Now that I'm the healthiest I've been in my life, getting sick is always kind of a shock to me. I'm 26, I eat fairly well (amazingly well compared to how I used to eat), I work out and do yoga religiously (ha), I very jealously guard my sleep, and I do my best not to let life's stressors make me sick. It's always a shock both in wondering how on earth perfectly healthy me could possibly get sick, and because I think I've forgotten how it feels to just be knocked flat.
My life and livelihood these days depends on my body. My healthy, fully-functional body. Being sick has become kind of a terrifying notion. I'm not just sitting at a desk where you can fight through a cold. I'm touching people, I'm interacting with small children, I'm running around everywhere, whether it's the city or just the Karma Kids yoga studio.
Being sick helps me to practice ahimsa, the yogic yama meaning non-harming. Even though I do sometimes push myself beyond my limits, my body always has a way of holding up a big red stop sign and forcing me to listen. You gain nothing by pushing yourself too far and only extend the time it will take for you to be reunited with your strongest, healthiest self again.

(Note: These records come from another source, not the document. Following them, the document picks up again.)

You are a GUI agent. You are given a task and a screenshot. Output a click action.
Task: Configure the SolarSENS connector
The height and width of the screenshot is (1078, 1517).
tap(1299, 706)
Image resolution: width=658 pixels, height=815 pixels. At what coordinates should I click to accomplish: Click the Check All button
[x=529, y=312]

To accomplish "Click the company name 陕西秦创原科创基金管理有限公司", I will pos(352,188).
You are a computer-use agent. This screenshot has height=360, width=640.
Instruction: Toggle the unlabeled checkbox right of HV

Being sick is an amazing reminder to have not just gratitude, but respect and reverence for your health. When it returns, of course. And when it does, it really pays to slow down and notice the little things that your good health is enabling you to do. Running to catch the train, lifting something with ease, going to a party, savoring a great glass of wine...It's a beautiful way to find joy and gratitude for each and every healthy day you have. No matter if the day is good or bad - your health truly does deserve a toast.